■ **DIRECTIONS**:
Scale the lines between the line holding "You are a GUI" and the line holding "1352x608 pixels. How", inclusive, by writing out only those lines again in full with their requests, multiplying every click coordinate in the answers by 2 and rounding each result to a whole number, halves up. Leave the pictures out of your answer.

■ **THE INPUT**:

......

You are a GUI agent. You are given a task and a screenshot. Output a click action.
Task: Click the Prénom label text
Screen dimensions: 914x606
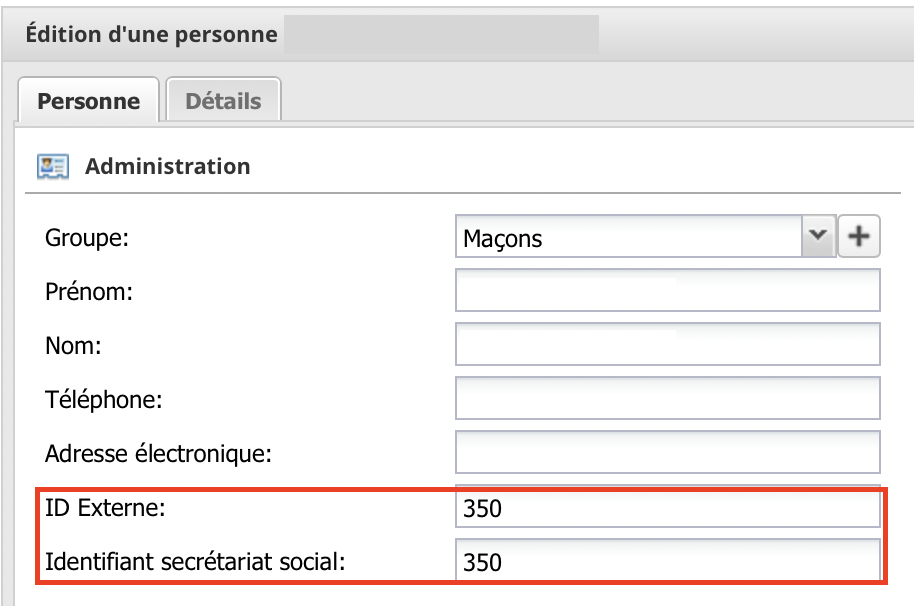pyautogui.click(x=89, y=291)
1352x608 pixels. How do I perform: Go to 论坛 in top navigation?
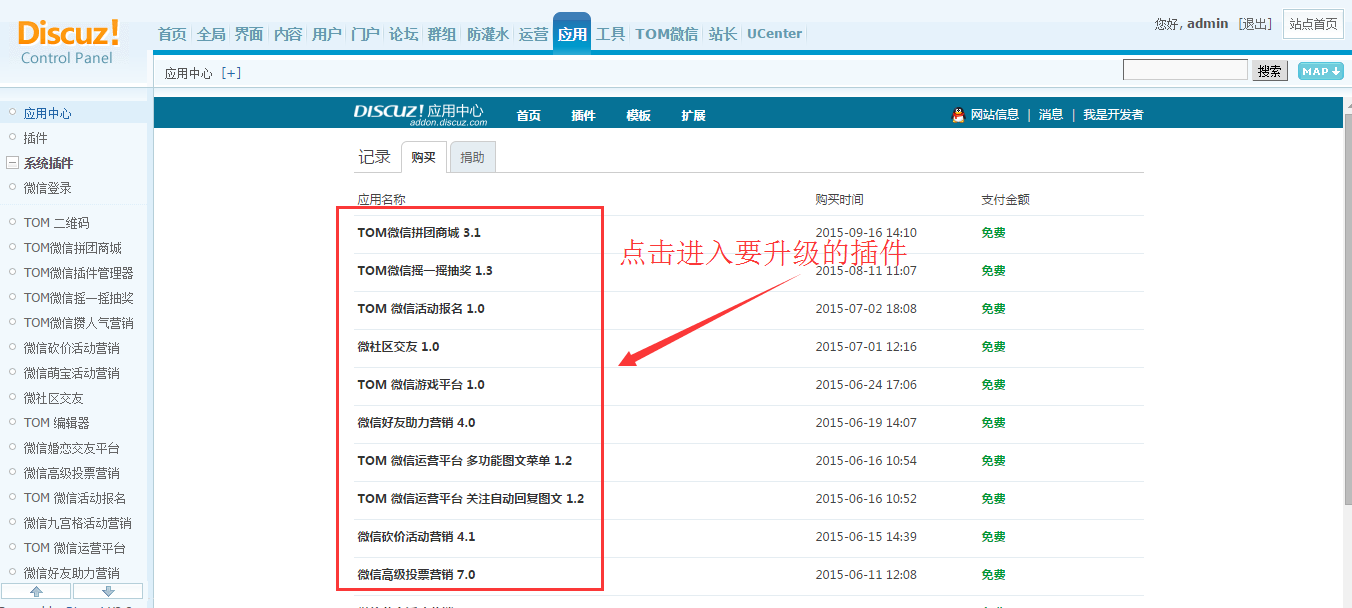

......

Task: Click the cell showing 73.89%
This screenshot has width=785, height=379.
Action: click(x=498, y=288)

......

■ **TASK OUTPUT**:
You are a GUI agent. You are given a task and a screenshot. Output a click action.
Task: Click the Prénom label text
Screen dimensions: 914x606
pyautogui.click(x=178, y=582)
1352x608 pixels. How do I perform: Go to 论坛 in top navigation?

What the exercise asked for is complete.